Elan’s share of the Tysabri revenues increased 30.2% to $173.7 million. As for the Dublin-headquartered company’s other products, generic competition savaged sales of the antibiotic Maxipime (cefepime), down 68.3% to $2.6 million.

Azactam (aztreonam), another antibiotic, fell 26.0% to $20.5 million due to supply shortages and Elan said that the drug is expected to be negatively impacted by generic competition, although no copycat version has been approved yet. Sales for the severe pain treatment Prialt (ziconotide) were up 12.2% to $4.6 million.

Sales at the Elan Drug Technologies business jumped 9.9% to $78.9 million, driven by manufacturing revenues and royalties from the likes of Abbott Laboratories’ cholesterol drug TriCor (fenofibrate; $16.4 million) and King Pharmaceuticals’ muscle relaxant Skelaxin (metaxalone; $10.3 million).

Chief financial officer Shane Cooke noted that the increase in revenues combined with lower administrative costs led to the company reporting a 54% reduction in operating losses. He added that initiatives implemented earlier in the year resulted in an acceleration of the growth in Tysabri, with a 55% increase in the number of net patients added compared to the first quarter of 2009.

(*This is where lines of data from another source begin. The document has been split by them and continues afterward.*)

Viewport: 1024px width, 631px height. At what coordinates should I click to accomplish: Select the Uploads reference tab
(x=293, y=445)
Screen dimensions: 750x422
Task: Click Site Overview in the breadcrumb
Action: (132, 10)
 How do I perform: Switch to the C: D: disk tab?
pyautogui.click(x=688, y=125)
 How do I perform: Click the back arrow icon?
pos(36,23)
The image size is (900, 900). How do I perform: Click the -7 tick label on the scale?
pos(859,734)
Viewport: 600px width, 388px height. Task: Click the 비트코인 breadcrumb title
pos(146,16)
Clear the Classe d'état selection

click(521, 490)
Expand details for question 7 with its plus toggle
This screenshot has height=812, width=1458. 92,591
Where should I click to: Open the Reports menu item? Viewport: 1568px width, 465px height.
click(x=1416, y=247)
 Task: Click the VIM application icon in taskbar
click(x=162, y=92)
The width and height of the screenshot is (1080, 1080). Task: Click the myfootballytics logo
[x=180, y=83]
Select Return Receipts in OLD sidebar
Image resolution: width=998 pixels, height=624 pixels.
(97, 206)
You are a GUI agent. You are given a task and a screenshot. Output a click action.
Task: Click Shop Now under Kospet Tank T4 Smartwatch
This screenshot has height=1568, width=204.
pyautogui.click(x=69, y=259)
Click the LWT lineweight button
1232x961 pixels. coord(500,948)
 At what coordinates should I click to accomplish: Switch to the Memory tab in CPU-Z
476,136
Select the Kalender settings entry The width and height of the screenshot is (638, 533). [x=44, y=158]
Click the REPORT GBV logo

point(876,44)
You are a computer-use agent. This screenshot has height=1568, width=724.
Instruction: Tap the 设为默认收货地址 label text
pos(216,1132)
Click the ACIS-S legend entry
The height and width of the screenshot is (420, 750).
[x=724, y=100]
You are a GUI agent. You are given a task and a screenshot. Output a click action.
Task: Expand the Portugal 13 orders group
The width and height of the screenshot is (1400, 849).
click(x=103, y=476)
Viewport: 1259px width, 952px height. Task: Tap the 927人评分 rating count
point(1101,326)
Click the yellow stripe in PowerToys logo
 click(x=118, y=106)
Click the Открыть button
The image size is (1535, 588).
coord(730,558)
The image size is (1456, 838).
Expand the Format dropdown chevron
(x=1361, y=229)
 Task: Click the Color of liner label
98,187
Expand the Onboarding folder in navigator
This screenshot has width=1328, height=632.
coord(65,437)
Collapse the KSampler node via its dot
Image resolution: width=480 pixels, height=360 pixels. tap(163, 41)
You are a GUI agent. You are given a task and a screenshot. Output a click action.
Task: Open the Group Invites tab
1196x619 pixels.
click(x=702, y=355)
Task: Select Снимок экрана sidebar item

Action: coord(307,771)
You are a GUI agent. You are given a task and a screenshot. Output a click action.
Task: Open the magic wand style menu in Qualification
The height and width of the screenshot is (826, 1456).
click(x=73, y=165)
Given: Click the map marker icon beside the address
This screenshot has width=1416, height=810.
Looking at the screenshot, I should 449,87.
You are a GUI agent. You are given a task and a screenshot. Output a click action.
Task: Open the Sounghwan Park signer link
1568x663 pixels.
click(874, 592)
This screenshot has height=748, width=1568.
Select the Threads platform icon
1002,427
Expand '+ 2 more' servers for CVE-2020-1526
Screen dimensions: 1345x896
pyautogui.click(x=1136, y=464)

Earlier this month, Elan sold an 18.4% stake in the firm and the rights to its portfolio of Alzheimer’s disease investigational drugs to Johnson & Johnson in return for $1 billion. Mr Cooke added that the transaction “will give us financial resources and access to commercial infrastructure which will enable the acceleration of…our pipeline and product portfolio”.

He went on to say that the J&J deal “will also de-risk our balance sheet, reduce our future costs and accelerate our return to profitability”. For full year 2009, Elan expects to record double-digit revenue growth and to be profitable on an adjusted earnings before interest, taxes, depreciation and amortisation basis.